[Collected data entries]
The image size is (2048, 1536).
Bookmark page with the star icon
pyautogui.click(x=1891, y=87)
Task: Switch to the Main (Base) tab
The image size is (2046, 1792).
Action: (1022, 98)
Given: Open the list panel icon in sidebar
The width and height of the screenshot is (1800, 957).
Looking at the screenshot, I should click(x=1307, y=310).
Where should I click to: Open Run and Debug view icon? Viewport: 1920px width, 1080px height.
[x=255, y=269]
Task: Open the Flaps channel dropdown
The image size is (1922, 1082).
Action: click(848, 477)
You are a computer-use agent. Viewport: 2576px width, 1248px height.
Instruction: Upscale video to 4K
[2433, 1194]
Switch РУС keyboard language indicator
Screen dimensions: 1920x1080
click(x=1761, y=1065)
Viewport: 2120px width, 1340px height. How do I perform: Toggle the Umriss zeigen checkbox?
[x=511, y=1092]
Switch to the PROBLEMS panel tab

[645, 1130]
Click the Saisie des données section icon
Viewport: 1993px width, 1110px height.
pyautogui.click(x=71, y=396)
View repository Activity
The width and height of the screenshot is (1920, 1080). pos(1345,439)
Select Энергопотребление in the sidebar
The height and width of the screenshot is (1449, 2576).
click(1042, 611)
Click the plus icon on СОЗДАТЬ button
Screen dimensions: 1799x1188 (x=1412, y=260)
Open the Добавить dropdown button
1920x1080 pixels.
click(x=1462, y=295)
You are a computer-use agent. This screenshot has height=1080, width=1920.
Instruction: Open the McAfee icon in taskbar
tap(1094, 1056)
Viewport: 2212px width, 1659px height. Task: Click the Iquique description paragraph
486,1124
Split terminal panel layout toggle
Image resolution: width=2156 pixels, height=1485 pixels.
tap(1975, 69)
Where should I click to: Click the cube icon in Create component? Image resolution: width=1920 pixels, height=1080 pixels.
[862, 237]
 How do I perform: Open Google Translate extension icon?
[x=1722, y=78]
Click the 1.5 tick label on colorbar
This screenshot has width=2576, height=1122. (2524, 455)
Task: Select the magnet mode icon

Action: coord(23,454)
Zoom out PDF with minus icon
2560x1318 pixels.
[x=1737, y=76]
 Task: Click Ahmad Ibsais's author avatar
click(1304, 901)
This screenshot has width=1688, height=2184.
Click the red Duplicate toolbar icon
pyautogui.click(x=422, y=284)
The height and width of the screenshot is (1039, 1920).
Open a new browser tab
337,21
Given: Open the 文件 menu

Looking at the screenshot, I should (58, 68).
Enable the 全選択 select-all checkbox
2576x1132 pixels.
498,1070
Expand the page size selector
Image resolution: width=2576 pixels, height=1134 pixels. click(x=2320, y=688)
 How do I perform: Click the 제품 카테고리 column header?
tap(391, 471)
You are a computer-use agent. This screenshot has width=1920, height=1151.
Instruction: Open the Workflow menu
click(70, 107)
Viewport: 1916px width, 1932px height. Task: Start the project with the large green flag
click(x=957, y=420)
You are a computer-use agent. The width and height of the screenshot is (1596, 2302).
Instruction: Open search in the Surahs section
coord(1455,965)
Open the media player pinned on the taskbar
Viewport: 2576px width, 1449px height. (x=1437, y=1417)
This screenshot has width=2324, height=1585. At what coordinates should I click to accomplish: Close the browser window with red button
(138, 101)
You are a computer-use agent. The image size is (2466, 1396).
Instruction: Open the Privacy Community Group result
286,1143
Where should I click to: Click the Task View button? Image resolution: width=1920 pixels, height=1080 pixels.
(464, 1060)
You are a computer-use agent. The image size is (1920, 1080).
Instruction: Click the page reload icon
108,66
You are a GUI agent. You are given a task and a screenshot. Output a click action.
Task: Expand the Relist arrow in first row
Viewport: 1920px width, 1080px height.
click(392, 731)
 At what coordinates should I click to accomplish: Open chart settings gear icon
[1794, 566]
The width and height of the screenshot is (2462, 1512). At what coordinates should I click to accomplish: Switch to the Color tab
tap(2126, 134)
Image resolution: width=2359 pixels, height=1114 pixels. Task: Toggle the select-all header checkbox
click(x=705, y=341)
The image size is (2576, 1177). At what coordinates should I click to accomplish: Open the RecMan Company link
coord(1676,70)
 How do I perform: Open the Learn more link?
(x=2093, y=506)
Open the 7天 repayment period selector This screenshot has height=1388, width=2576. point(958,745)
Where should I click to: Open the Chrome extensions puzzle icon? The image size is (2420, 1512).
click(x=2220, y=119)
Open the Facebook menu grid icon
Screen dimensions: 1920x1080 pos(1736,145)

Problem requirements: Find every line in the entries that includes the word "computer", then state how many there are and nothing else.

Reply: 6